### Aim of the exercise
In the records below, find the line containing "Expand the chevron after the folder name" and the line containing "Image resolution: width=1024". Give again exactly those lines and every line between them, omitting the pictures.

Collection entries
:::

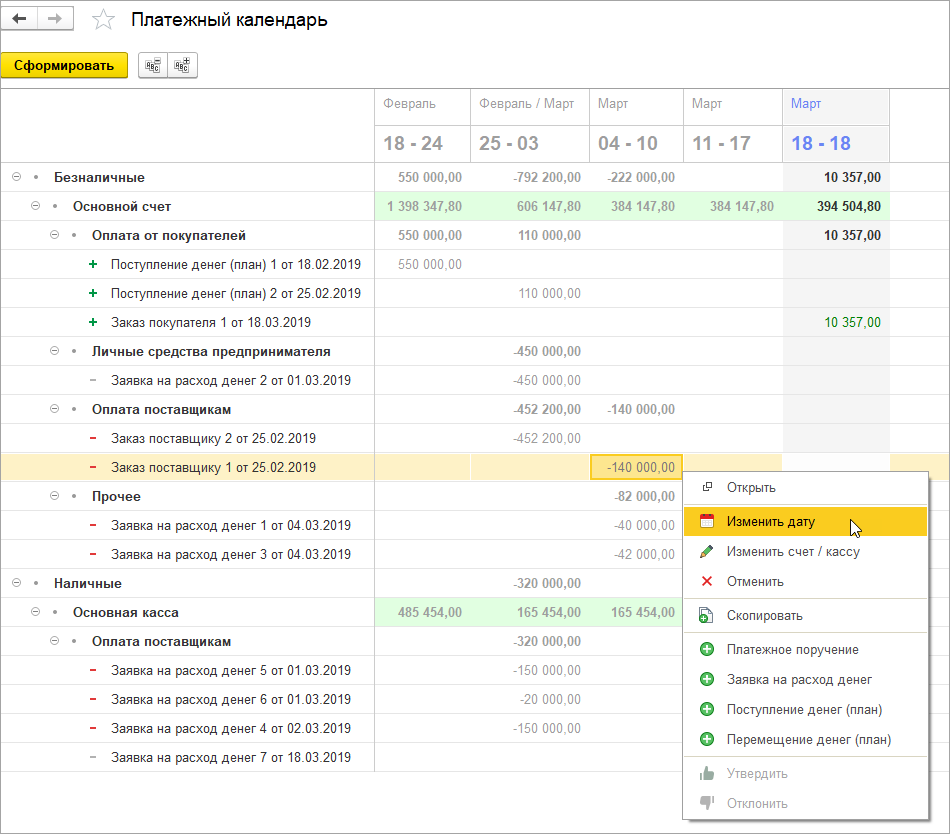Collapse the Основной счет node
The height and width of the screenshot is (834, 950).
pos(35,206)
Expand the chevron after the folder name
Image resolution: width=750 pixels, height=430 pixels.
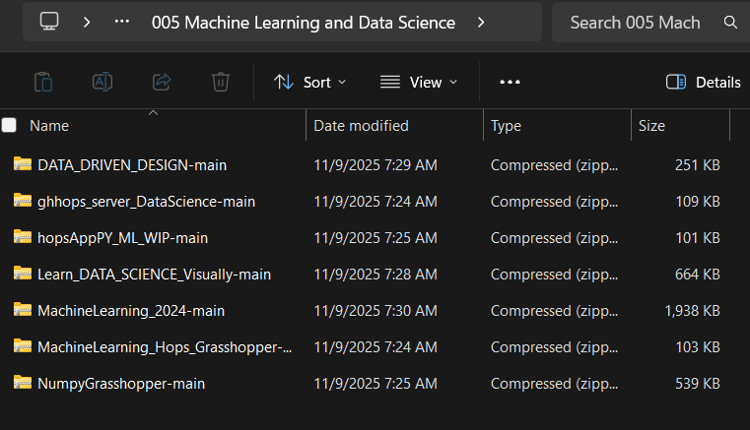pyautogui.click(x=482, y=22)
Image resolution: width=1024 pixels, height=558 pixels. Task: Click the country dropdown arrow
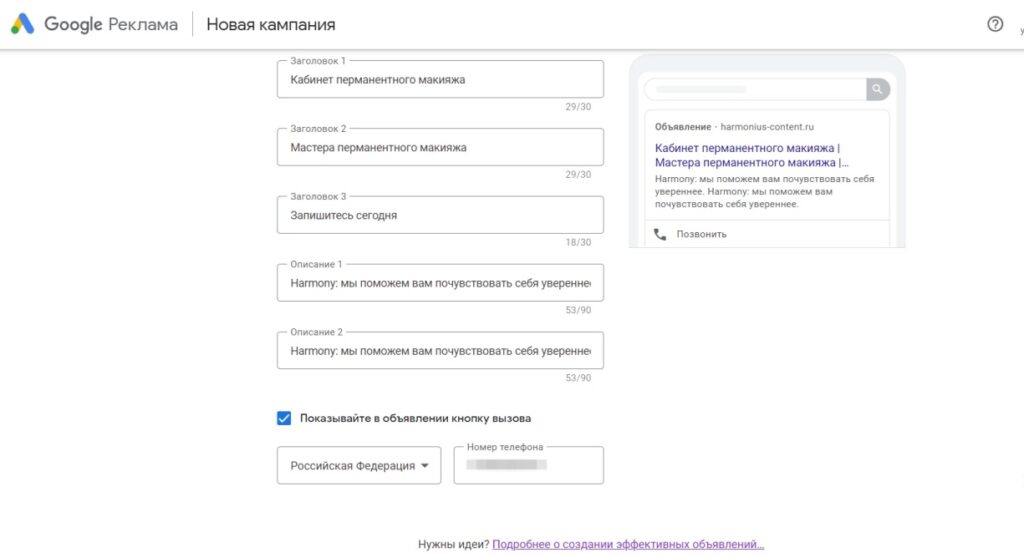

:::

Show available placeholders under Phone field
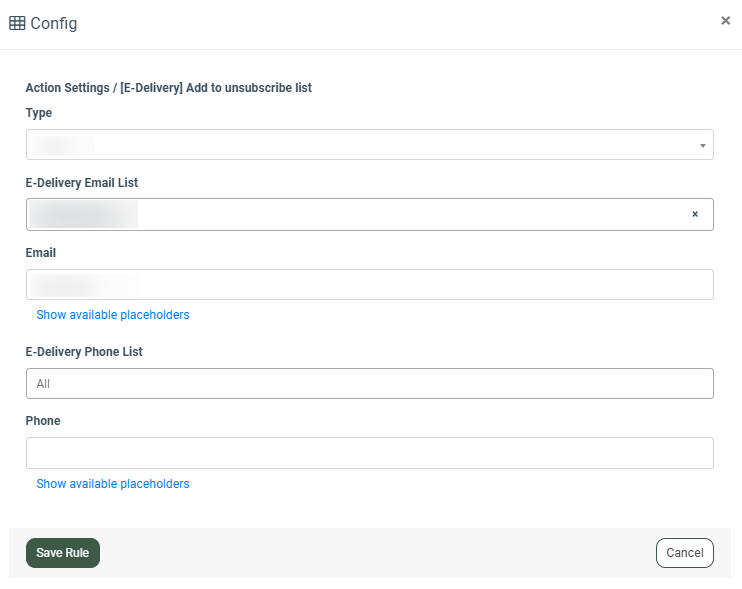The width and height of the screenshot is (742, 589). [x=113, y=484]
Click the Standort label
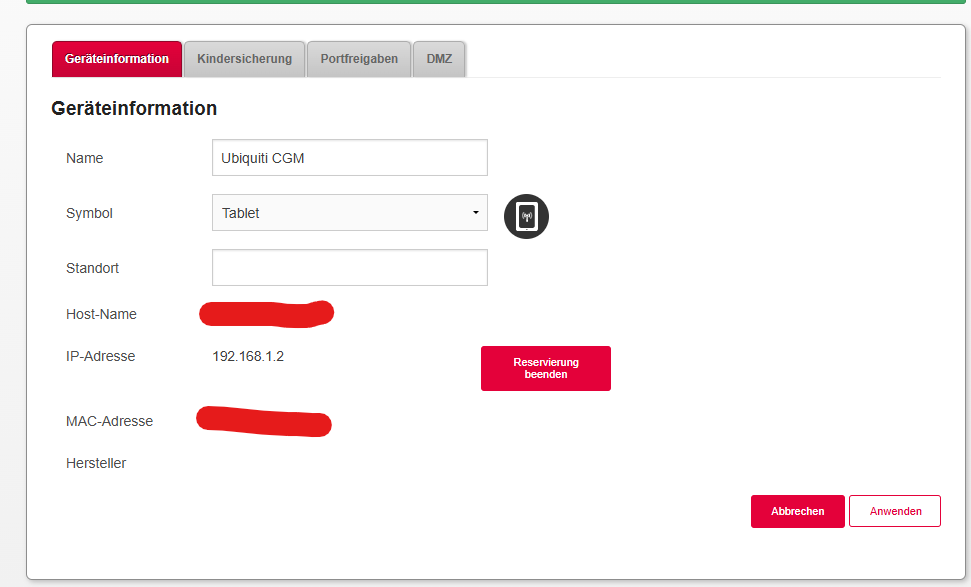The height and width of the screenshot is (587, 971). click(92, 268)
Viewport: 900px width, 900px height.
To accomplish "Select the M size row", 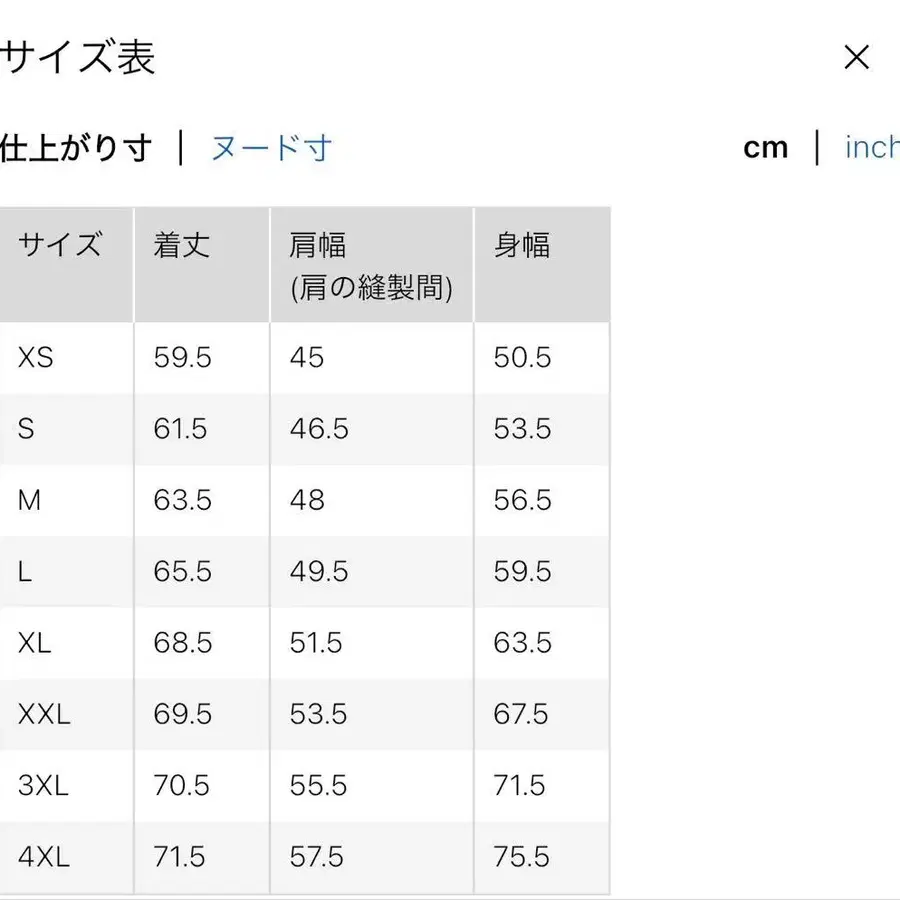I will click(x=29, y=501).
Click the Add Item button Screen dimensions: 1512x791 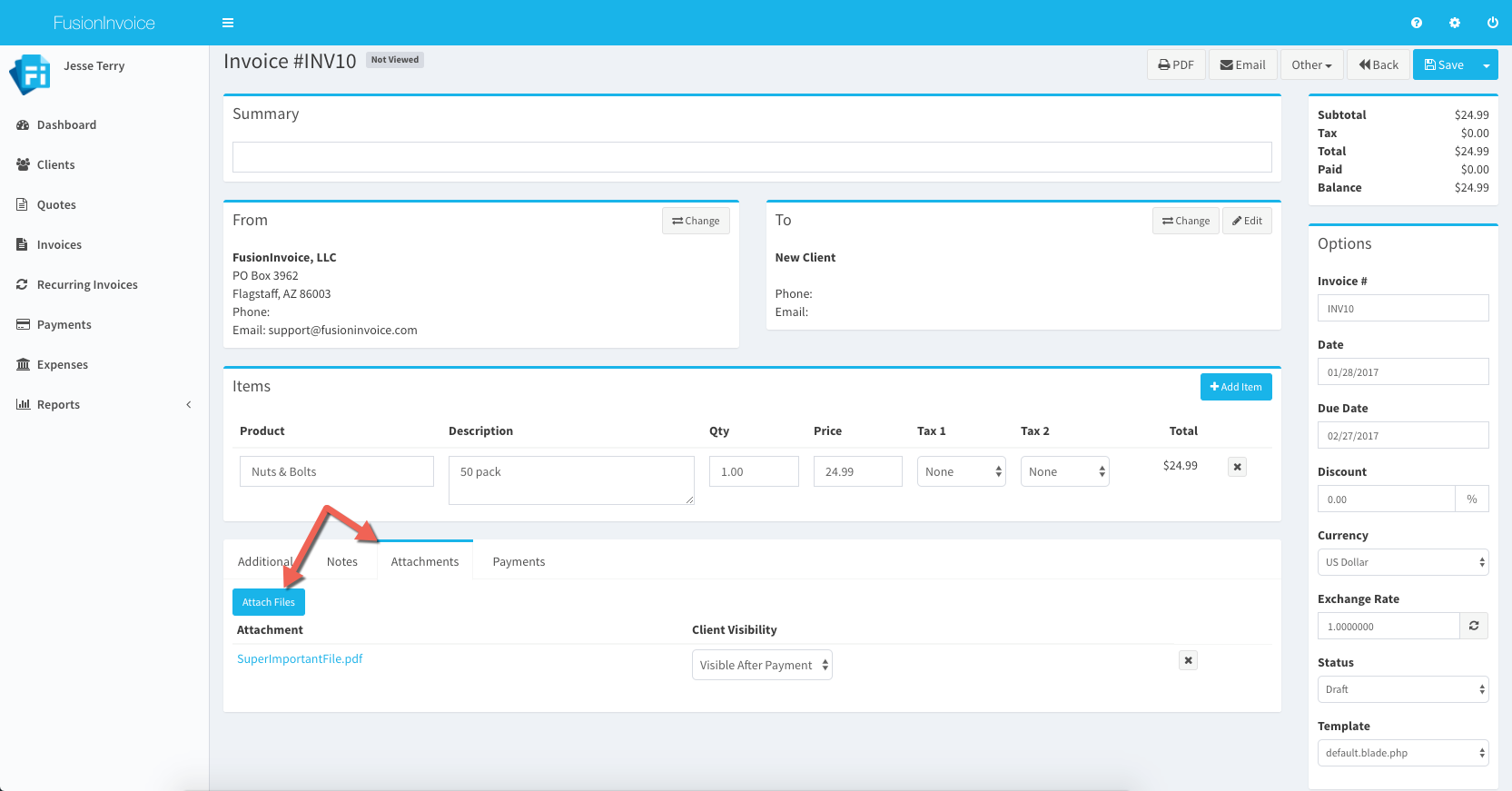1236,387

:::

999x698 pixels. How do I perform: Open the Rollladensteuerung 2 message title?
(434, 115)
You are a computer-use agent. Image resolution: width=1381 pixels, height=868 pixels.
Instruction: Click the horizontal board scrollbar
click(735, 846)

:::

### Answer box
Expand the chevron after the folder name
Image resolution: width=750 pixels, height=430 pixels.
pyautogui.click(x=482, y=22)
Image resolution: width=1024 pixels, height=558 pixels. Task: Click the country dropdown arrow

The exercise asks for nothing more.